Actor Louis Edmonds, Louis Edmonds, assistant Harriet Rohr and director Lela Swift on the set of DARK SHADOWS. |
Swift directed 588 episodes of DARK SHADOWS. To put that into perspective, that's more than twice as many episodes as directors Henry Kaplan and John Sedwick combined, and represents about half of the show's 1,225-episode run.

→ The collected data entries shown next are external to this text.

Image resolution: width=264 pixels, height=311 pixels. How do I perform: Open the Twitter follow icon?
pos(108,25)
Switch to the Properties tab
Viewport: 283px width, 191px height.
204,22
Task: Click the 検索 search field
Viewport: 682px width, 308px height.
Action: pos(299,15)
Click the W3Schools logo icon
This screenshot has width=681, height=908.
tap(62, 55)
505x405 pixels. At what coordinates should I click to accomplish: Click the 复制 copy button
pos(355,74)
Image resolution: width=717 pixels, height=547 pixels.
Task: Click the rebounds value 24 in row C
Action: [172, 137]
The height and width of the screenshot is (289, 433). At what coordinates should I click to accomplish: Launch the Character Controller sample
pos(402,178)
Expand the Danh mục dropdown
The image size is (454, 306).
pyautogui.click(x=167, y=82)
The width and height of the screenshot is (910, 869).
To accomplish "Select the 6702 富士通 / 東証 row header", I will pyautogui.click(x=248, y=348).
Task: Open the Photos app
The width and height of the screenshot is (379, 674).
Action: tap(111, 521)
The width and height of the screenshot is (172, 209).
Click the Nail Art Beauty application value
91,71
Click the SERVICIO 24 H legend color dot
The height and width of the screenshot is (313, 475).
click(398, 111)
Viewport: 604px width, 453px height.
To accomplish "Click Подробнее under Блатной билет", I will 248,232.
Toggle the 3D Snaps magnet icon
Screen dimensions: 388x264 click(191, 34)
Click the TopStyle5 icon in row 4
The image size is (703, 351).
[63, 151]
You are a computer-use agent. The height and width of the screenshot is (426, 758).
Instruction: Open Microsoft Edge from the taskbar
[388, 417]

I don't have especially strong opinions about the quality of Swift's work. It's not the job of a television director to distinguish themselves, but to deliver the expected look and feel of the established series. Even someone with the (let's call it) flair of Quentin Tarantino managed to disappear entirely when directing episodes of E.R. and C.S.I. And I'd challenge anybody to try to find the signature style of Steven Spielberg in those early episodes of COLUMBO and MARCUS WELBY, M.D. that he directed. When television directors do their jobs well, it's as if they did nothing at all.
"To succeed as a TV director these days you either have to be very sound of mind, or else a little bit crazy," she wrote in a 1953 editorial for The Brooklyn Eagle. "Because then everything that happens just seems normal to you."
During the same interview, Swift told aspiring artists what they might expect from a life in entertainment. Her advice pretty well describes her years working on DARK SHADOWS.
"When you go into the business of television, expect the exhilaration of a difficult job well done, the agony of a carefully planned effect ruined by an on-the-air accident, the happiness and the heartache that goes with the show business everywhere," she said. "Expect to care about everything a great deal. Expect to live it. I do."